Structured surfaces for heat transfer enhancement in forced convection

Work description and objectives:  Heat transfer in forced convection inside rectangular channels is a very interesting matter for industry as it is encountered in critical heat transfer applications like gas-turbine blade cooling, and in devices largely used such as plate-fin compact heat exchangers. In designing these devices, high values of heat transfer area per unit volume are searched for; however, if this parameter is increased over a given value, thermal performances start worsening. In fact, the higher the surface-to-volume ratio the narrower the passages, so air velocity has to be lowered to maintain acceptable the pressure drops; however, narrow passages and low air velocities lead to laminar flows, that are characterized by a rather poor convective coefficient which eventually defeats completely the area increase benefits. To overcome this limit, heat transfer is enhanced by configuring surfaces with a large variety of fins, ribs and corrugated surfaces, which are an efficient and cost-effective solution. Two experimental research lines are carried out in parallel at the ThermALab, along with Computational Fluid Dynamics (CFD) simulations, on forced convection inside rectangular channels with walls structured with a variety of ribs configurations.

The proposed topics and the main tasks of the work are:

1) Pressure drops and overall heat transfer characteristics in forced-convection inside ribbed rectangular channels

  • Experimental analysis of average heat transfer coefficients and pressure drops in rectangular channels with various shapes of enhanced surfaces, by means of conventional instruments (thermocouples, RTDs, micromanometer and mass flow meters)
  • Comparison of performance parameters, namely, average Nusselt number, friction factor, figures of merit, between different configurations. Comparison could be also carried out by clustering data analysis techniques, searching for configurations with different geometry while performing in quite similar way.
  • Identification of design criteria to project enhanced surfaces according to given specifications.

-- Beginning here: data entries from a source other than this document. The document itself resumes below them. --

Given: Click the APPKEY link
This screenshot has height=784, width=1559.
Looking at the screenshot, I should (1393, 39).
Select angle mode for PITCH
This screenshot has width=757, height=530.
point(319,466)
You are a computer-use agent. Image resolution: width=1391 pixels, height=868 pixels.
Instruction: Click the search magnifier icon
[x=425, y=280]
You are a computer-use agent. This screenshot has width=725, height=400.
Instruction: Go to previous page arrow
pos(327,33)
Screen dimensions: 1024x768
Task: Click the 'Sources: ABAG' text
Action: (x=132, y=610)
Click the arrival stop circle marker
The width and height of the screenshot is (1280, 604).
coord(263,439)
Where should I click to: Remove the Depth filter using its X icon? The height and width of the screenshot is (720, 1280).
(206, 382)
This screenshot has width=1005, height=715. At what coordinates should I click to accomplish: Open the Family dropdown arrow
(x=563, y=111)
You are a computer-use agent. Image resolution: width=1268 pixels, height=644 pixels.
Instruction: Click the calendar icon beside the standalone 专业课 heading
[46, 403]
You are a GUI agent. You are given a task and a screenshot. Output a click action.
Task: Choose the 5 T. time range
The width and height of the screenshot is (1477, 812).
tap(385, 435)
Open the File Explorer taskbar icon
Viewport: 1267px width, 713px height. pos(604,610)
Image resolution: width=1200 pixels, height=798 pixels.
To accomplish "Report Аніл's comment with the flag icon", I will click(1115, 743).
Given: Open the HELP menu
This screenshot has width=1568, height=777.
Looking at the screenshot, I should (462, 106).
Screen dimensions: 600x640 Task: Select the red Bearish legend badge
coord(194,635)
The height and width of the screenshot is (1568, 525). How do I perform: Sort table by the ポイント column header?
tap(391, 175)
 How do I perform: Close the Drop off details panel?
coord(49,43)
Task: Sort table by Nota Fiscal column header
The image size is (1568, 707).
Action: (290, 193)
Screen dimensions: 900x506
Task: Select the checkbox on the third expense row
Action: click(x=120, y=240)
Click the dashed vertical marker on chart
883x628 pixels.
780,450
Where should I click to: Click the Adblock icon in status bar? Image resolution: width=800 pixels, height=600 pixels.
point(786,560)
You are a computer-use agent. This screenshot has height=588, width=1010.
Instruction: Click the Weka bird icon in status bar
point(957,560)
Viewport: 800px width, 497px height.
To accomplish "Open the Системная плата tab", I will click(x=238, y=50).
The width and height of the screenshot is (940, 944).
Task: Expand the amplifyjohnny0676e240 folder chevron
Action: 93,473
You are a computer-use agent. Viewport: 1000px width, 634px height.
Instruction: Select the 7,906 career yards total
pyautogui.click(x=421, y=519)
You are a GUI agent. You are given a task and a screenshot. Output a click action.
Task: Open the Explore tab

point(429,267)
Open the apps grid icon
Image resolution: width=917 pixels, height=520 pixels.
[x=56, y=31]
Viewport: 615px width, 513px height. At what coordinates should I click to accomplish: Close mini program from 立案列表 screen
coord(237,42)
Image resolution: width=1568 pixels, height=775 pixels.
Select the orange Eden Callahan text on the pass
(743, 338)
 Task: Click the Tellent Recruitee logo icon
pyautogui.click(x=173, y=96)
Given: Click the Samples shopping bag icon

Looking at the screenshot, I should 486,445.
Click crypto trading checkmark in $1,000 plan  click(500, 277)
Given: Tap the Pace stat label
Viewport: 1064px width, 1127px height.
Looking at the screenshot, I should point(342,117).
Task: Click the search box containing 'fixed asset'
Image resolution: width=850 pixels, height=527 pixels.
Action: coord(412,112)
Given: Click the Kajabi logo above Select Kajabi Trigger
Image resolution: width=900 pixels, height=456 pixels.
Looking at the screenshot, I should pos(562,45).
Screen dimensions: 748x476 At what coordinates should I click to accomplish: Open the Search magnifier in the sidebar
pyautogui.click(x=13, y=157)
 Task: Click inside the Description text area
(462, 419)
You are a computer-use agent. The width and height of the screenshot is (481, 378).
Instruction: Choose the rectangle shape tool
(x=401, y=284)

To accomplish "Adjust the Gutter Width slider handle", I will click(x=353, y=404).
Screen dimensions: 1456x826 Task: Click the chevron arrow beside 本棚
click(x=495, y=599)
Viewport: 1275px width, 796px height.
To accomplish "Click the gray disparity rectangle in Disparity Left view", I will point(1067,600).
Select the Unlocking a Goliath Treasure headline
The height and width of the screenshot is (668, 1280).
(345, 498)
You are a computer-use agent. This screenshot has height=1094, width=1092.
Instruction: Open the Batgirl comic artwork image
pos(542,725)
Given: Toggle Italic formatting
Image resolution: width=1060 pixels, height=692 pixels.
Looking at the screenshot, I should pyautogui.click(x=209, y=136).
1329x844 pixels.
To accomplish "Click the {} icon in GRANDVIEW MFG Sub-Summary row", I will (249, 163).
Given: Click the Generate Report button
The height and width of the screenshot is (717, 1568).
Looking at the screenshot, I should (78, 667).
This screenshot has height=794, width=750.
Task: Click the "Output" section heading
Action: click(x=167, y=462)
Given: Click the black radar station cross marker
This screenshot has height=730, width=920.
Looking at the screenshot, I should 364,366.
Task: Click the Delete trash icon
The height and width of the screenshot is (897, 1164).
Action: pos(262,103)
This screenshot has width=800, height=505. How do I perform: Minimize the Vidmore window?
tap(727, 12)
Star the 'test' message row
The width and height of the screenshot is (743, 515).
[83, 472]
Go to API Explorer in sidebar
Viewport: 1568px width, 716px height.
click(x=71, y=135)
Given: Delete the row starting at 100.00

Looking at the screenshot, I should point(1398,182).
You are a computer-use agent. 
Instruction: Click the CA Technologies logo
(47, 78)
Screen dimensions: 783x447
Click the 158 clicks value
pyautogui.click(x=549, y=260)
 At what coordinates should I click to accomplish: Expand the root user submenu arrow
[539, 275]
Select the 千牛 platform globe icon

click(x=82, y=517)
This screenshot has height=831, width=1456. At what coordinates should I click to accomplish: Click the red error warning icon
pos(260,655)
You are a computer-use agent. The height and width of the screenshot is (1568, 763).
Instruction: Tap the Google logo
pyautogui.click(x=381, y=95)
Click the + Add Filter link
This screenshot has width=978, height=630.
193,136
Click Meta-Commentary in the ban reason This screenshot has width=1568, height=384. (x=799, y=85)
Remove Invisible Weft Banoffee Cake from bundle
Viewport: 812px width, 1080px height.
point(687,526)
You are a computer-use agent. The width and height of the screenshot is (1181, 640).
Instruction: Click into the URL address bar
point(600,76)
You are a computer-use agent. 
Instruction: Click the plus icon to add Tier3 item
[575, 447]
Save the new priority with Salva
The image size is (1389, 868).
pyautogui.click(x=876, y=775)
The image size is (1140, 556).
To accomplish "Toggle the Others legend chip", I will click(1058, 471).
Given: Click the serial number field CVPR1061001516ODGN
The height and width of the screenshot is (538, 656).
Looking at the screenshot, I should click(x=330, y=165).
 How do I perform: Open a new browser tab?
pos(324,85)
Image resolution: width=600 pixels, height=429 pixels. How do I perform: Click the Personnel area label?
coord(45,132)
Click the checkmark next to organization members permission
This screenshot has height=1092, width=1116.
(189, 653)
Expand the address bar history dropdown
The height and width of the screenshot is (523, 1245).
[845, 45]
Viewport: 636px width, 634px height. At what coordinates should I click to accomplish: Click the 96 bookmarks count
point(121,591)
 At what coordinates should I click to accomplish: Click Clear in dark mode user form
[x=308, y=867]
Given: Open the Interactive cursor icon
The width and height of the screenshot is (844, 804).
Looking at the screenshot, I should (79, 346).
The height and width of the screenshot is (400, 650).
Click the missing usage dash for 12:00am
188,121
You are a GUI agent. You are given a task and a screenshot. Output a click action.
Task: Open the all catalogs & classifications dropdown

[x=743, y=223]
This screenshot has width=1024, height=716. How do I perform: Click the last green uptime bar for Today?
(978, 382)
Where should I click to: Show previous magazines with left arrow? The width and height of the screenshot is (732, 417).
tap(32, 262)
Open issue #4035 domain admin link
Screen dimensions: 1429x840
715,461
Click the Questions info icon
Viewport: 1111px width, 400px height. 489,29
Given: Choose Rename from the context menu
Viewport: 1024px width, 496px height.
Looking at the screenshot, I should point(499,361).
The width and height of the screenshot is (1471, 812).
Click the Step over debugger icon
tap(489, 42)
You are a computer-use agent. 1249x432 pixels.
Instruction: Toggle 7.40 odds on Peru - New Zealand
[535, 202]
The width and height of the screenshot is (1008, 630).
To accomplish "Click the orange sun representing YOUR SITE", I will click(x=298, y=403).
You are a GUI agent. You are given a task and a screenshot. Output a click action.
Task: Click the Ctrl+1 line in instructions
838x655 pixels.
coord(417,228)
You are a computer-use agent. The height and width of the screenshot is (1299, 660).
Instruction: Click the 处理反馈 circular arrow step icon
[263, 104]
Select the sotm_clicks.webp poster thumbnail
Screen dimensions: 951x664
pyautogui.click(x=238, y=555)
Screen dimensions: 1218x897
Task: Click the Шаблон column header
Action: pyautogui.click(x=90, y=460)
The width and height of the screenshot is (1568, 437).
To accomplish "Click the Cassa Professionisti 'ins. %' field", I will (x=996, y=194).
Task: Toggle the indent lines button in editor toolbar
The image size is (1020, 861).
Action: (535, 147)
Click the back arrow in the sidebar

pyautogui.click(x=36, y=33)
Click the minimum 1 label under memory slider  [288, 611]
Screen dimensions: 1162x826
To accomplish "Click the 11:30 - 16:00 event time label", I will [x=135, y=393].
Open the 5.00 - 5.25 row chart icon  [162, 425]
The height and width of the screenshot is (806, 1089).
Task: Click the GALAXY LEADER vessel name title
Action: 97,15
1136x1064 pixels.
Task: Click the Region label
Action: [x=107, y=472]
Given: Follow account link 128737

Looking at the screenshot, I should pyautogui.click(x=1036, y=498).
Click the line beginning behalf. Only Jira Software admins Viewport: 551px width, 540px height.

2) Experimental analysis by IR-thermography of local heat tranfer characteristics inside ribbed rectangular channels

  • Experimental analysis by IR-thermography of spatial distribution of convective heat transfer coefficient in rectangular channels with various shapes of enhanced surfaces,
  • DNS CFD simulations of flows for the same geometry and operating condition experimentally investigated.
  • Comparison between numerical and experimental results.

Both topics are available as subjects of MSc thesis. The activity must include a preliminary literature review, and experiments have to be carried out at the ThermALab laboratory, Department of Energy, Campus Bovisa.

Required skills:  Attitude towards experimental activity, and heat and mass transfer problems. LabView knowledge is a plus for local measurements.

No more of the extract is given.